L’Italie et la France se congratulent !

La réponse de la France et de l'Italie à la Commission est ambivalente. «Ces deux pays ne veulent pas déclencher une crise institutionnelle, » a déclaré un haut fonctionnaire de l'UE, car un affrontement notable serait perçu comme un camouflet pour ces deux États membres.

Le ministre des Finances de la France, Michel Sapin, a salué la décision de la Commission qui a jugé ses économies suffisantes, et il a réitéré sa demande que plus soit fait pour stimuler l'économie dans la zone euro.

Son homologue italien en a fait autant. Dans une lettre de deux pages commençant par «Cher et bien-aimé vice-président Jyrki», Pier Carlo Padoan n’a pas détaillé les mesures envisagées pour que l’Italie remplisse son contrat, mais a souligné que le chemin reste très difficile. « Il est de mon devoir de vous rappeler que l'Italie traverse la pire et la plus longue récession de son histoire.» Pour que son pays et son économie sortent de la misère, une quatrième année de récession serait à éviter «à tout prix». (6)

Florian Eder

Notes du traducteur

(1) Le Finlandais Katainen devrait chapeauter le nouveau commissaire français aux affaires monétaires. C’est le mariage de la carpe et du lapin voulu par le président de la Commission européenne.

(2) Hollande ne veut pas que la France soit ostracisée par ses partenaires européens mais il a tout fait pour qu’elle le soit, avec la politique qu’il mène depuis son élection.

(3) Hollande plaide, une fois de plus, pour un consensus, en dépit de son échec patent à établir celui-ci en France. Aucun président avant lui n’a autant divisé les Français. Pourquoi en serait-il autrement sur la scène européenne ? Les minutes internes et confidentielles du dernier sommet européen attestent de l’échec de sa méthode.

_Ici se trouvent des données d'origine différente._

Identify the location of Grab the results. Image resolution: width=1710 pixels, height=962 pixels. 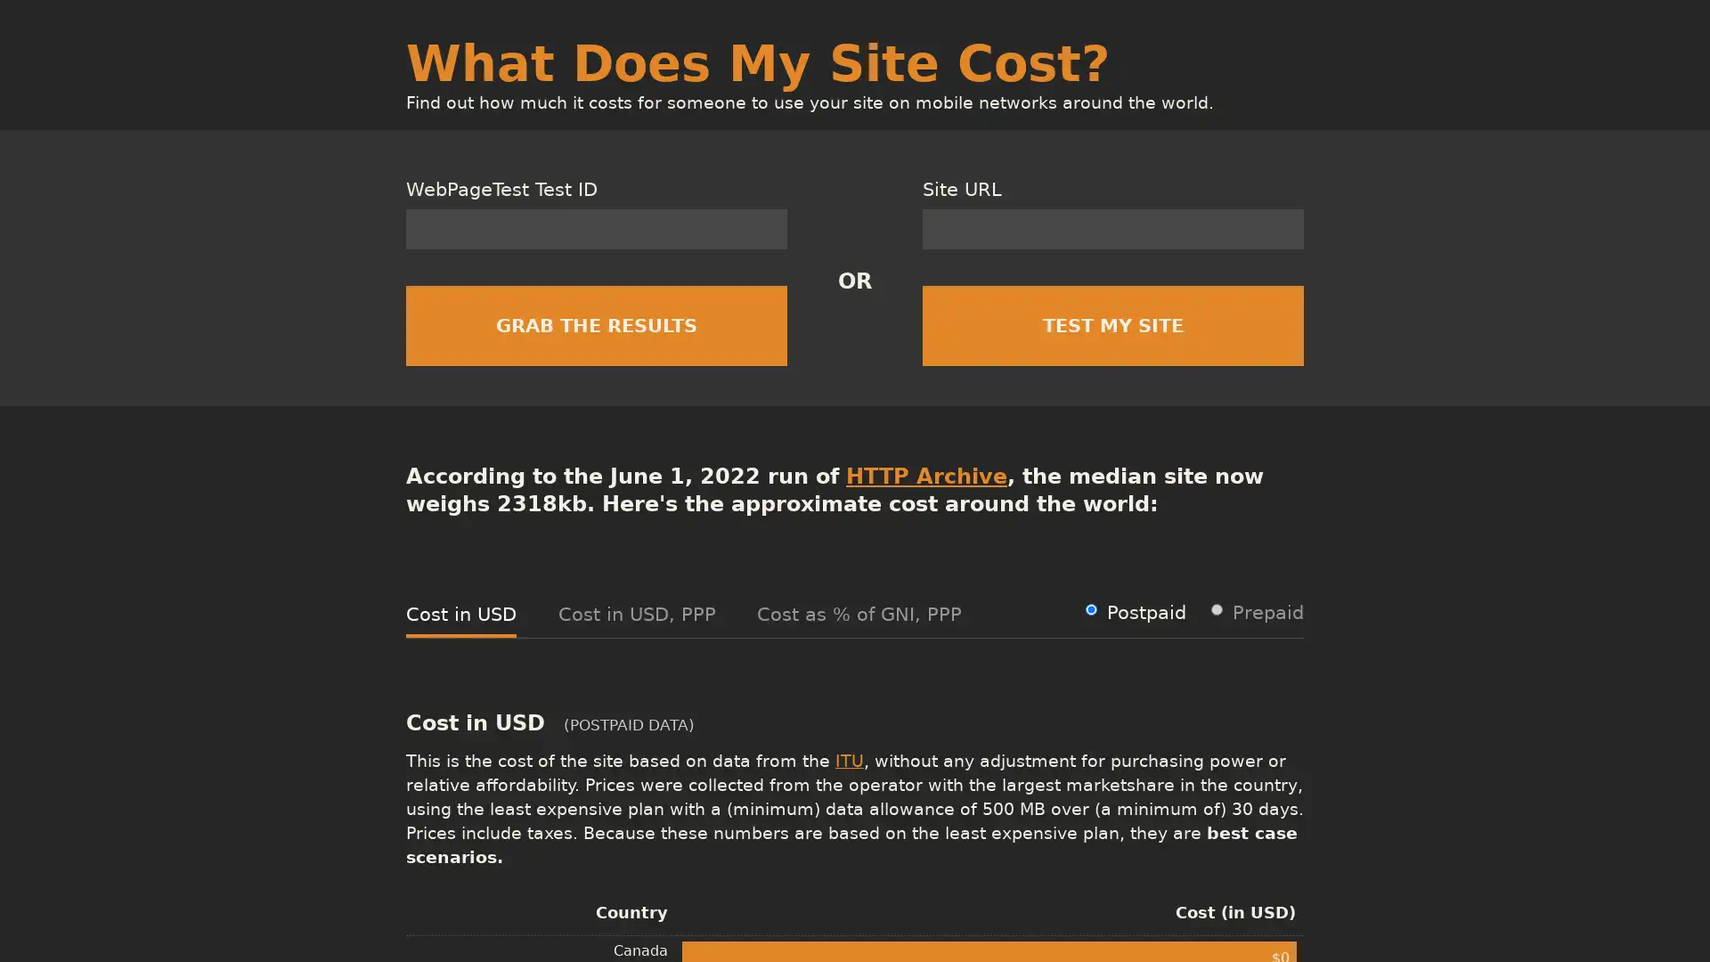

En dehors de son homologue socialiste italien, il n’a plus aucun soutien en Europe.

(4) En dépit de sa déclaration surprenante en début d’année, où il se déclarait en faveur de la politique de l’offre, laquelle suscita chez nos incultes journalistes une béate admiration avec l’étiquette oxymore de « social-libéral,» Hollande reste, comme tous ses anciens collègues de l’ENA, Sapin en tête, un indécrottable keynésien.

(5) Stubb a raison de cautionner une plus grande libéralisation du marché intérieur pour doper la croissance en Europe, à commencer par les services publics italiens et français qui sont de vieux bastions du parti communiste.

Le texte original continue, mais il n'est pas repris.